Re: OO versus RDB

From: Christian Brunschen <cb_at_festis.df.lth.se>
Date: Thu, 29 Jun 2006 10:24:22 +0000 (UTC)
Message-ID: <e809om$8nt$1_at_news.lth.se>

In article <04Cog.3422$pu3.83147_at_ursa-nb00s0.nbnet.nb.ca>, Bob Badour <bbadour_at_pei.sympatico.ca> wrote:
>Christian Brunschen wrote:
>
>> In article <eZxog.3346$pu3.80765_at_ursa-nb00s0.nbnet.nb.ca>,
>> Bob Badour <bbadour_at_pei.sympatico.ca> wrote:
>>
>>>Christian Brunschen wrote:
>>>
>>>>In article <1151501485.755962.108350_at_p79g2000cwp.googlegroups.com>,
>>>>erk <eric.kaun_at_gmail.com> wrote:
>>>>
>>>>>topmind wrote:
>>>>>
>>>>>>[...] (Unlike OO, where encapsulation
>>>>>>encourages each object/class to reinvent its own
>>>>>>add/change/delete/cross-reference/search rules and interfaces so that
>>>>>>they are all different for each project or shop.
>>>>>
>>>>>Agreed. I wouldn't have a problem with inconsistencies if the languages
>>>>>just offered some powerful basic operations. You can't even write
>>>>>something in Java like this, which would be completely type-safe:
>>>>>
>>>>>Set<LineItem> items =
>>>>>theOrder.lineItems.where(item.status==Status.SHIPPED);
>>>>
>>>>Perhaps somewhat interestingly, in a dynamic OO language such as
>>>>Smalltalk, Objective-C or Ruby, you can use the technique of Higher-Order
>>>>Messaging (HOM), as described in the 2005 OOPLSA paper
>>>><www.metaobject.com/papers/Higher_Order_Messaging_OOPSLA_2005.pdf>, to do
>>>>something quite similar; in Objective-C syntax something like
>>>>
>>>> NSSet *lineItems =
>>>> [[[[order lineItems] selectWhere] status] equals:STATUS_SHIPPED];
>>>
>>>You have given an example involving only restriction.
>>
>> If I interpret things correctly, this is what is called 'selection' in
>> some places (suh as <http://en.wikipedia.org/wiki/Generalized_selection>
>> and <http://www.cse.ohio-state.edu/~gurari/course/cse670/cse670Ch4.html>)?
>
>Suggesting a synonym for restrict does not answer my question.

This particular paragrah of my response was not intended to answer your question, but instead to ensure that I had understood the question correctly, in particular because a quick google search for 'relational algebra operations' shows in the top five result only one, the fifth, that actualy refers to this operation as 'restrict'; the others call it 'select'. I just wanted to avoid any possible misunderstandings about the terminology in use, also because I am coming mainly from the direction of being a pragmatic software developer rather than a deep theorist on any particular subject. Please also keep this in mind if my use of terminology is imprecise or inaccurate - that will probably be because I have lots of things to learn.
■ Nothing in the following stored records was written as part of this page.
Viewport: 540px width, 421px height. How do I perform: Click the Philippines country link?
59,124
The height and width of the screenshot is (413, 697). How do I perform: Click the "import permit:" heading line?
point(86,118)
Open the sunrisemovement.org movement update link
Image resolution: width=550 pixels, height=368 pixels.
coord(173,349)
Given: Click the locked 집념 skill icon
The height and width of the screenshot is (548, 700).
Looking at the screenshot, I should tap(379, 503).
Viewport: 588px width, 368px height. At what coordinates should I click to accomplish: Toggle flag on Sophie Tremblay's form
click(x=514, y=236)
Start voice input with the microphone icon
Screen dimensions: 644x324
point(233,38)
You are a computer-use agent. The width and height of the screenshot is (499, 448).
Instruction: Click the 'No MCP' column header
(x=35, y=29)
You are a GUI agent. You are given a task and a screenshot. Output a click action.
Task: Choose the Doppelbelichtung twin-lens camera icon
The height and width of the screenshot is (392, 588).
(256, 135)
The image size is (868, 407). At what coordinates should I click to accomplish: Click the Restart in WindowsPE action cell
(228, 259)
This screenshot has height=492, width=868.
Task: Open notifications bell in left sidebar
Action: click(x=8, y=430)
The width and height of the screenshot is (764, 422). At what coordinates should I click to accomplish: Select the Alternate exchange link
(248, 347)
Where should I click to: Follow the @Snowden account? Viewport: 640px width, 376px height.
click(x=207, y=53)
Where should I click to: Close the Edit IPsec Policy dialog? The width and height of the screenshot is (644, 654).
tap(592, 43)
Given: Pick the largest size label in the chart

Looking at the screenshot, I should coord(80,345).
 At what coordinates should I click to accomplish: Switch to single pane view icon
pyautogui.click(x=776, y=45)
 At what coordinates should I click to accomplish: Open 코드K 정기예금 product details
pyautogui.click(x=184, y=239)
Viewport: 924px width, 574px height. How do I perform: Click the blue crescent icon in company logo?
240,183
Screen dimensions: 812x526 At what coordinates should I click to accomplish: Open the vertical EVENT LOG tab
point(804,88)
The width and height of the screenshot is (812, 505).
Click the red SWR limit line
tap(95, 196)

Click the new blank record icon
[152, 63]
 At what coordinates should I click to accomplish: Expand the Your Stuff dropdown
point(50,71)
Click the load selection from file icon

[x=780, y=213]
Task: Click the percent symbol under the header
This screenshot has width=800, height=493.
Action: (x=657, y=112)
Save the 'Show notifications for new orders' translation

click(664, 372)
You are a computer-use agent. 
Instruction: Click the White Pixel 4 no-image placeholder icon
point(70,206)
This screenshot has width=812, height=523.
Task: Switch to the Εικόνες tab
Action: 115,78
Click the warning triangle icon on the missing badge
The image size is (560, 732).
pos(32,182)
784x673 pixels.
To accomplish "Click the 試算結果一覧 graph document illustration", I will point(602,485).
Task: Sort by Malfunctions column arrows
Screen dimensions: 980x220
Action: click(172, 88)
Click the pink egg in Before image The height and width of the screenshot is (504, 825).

>The relational algebra also has union, join, project, extend, quantification
>etc.

(not all of which are considered 'fundamental' operations in the relational algebra, according to some of those top google hits.)

>>>Does the method work for project, extend and join as well?
>>
>> Caveat: I am an OO developer, and use relational databases a lot, but I
>> there is a lot of precise terminology with which I am not conversant, and
>> I *will* make mistakes. but they will be just that, mistakes.
>
>[lengthy example using objects, dictionaries, higher-order-methods snipped]

I hope that the example successfully demonstrated that the technique (I prefer using a different word than 'method', which is in the context of object-oriented programming usually used to describe what C++ calls 'member functions') can indeed work for projection, extension and join as well. A comment from you indicating whether you consider my demonstration successful or not on that point would be appreciated.

>> In the case of a join it could be argued whether the
>> result should be a set of NSDictionaries containing just the attributes
>> extracted from each joined pair of objects (i.e., trying to emulate as
>> closely as possible the real relational model), or something like a set of
>> pair of objects, where each such pair would simply identify the objects
>> fromthe original A and B sets that were thus joined together (since we
>> are, after all, working with objects rather than tuples). Of course, we
>> could simply offer both operations and let the programmer decide which is
>> appropriate to use.
>
>With all due respect, you have just broken one of the most fundamental
>properties of the relational algebra/calculus: closure. (Actually, you
>have proposed two alternates that both break closure.) I cannot stress
>enough the importance of closure and nesting. Without that, your
>proposal falls flat.

Before beginning to address the substance of your comment, let me add another 'terminology aside': I am presuming that by 'closure' you are specifically referring to the property of relational algebra that any operation on relation(s) returns another relation, which can then be used immediately as one of the operands for another relational-algebra operation, and so on and so forth; i.e., it enables arbitrary nesting of relational operations (and that it is that 'nesting' you are referring to, as well). If these assumptions of mine are incorrect, obviously my arguments below (which are based in part on these assumptions) will fall.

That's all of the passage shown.